Existing binary analysis tools suffer from limited generality and reliability, while custom development incurs prohibitively high engineering costs. This paper introduces the first modular machine-code analysis framework deeply integrated with a statically typed functional programming language (Haskell). It enforces architectural invariants at the type level, employs a functional optimization pipeline to improve maintainability, and incorporates an SMT-driven symbolic execution engine to enhance semantic correctness. The framework unifies support for program slicing, dynamic instrumentation, binary rewriting, and formal verification—natively interoperating with LLVM IR, x86 binary lifting, and mixed C/assembly verification. Validated over a decade of industrial deployment, it significantly improves toolchain interoperability, developer productivity, and semantic reliability. It has been successfully applied to security auditing, vulnerability discovery, and trustworthy compiler verification.

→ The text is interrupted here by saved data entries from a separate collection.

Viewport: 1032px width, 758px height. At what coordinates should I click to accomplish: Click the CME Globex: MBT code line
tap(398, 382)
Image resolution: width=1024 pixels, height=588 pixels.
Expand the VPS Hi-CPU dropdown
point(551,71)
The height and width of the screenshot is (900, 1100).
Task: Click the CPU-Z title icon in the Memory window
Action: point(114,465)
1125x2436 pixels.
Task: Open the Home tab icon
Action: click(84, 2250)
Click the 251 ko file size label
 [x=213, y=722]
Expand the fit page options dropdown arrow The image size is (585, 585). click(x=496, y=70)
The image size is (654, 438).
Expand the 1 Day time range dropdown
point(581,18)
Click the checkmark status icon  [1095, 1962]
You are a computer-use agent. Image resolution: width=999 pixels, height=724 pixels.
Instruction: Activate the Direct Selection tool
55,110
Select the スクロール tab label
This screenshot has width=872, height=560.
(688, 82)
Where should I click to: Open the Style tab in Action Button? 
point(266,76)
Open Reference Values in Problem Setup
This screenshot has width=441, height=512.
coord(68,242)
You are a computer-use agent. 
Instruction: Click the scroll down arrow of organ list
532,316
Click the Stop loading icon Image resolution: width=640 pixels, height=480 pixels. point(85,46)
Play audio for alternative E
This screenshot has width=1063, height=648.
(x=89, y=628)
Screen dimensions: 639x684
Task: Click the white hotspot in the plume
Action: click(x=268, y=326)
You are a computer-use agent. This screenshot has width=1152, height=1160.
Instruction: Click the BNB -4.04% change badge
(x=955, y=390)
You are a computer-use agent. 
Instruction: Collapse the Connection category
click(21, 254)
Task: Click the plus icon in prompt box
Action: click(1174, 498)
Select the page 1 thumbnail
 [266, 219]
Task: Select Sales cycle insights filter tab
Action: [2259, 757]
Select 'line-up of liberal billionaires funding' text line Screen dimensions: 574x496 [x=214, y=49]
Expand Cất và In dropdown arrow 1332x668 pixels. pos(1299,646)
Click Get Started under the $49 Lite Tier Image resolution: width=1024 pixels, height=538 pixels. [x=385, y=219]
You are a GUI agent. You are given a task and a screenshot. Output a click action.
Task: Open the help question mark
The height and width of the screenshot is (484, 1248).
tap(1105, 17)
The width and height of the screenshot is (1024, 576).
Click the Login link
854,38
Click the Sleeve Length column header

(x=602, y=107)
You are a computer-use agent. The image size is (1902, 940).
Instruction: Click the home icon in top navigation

When attempting to understand the behavior of an executable, a binary analyst can make use of many different techniques. These include program slicing, dynamic instrumentation, binary-level rewriting, symbolic execution, and formal verification, all of which can uncover insights into how a piece of machine code behaves. As a result, there is no one-size-fits-all binary analysis tool, so a binary analysis researcher will often combine several different tools. Sometimes, a researcher will even need to design new tools to study problems that existing frameworks are not well equipped to handle. Designing such tools from complete scratch is rarely time- or cost-effective, however, given the scale and complexity of modern ISAs. We present Macaw, a modular framework that makes it possible to rapidly build reliable binary analysis tools across a range of use cases. Statically typed functional programming techniques are used pervasively throughout Macaw -- these range from using functional optimization passes to encoding tricky architectural invariants at the type level to statically check correctness properties. The level of assurance that functional programming ideas afford us allow us to iterate rapidly on Macaw while still having confidence that the underlying semantics are correct. Over a decade of development, we have used Macaw to support an industrial research team in building tools for machine code-related tasks. As such, the name 'Macaw' refers not just to the framework, but also a suite of tools that are built on top of it. We describe Macaw in depth and describe the different static and dynamic analyses that it performs, many powered by an SMT-based symbolic execution engine. We put a particular focus on interoperability between machine code and higher-level languages, including binary lifting from x86 to LLVM, as well verifying the correctness of mixed C and assembly code.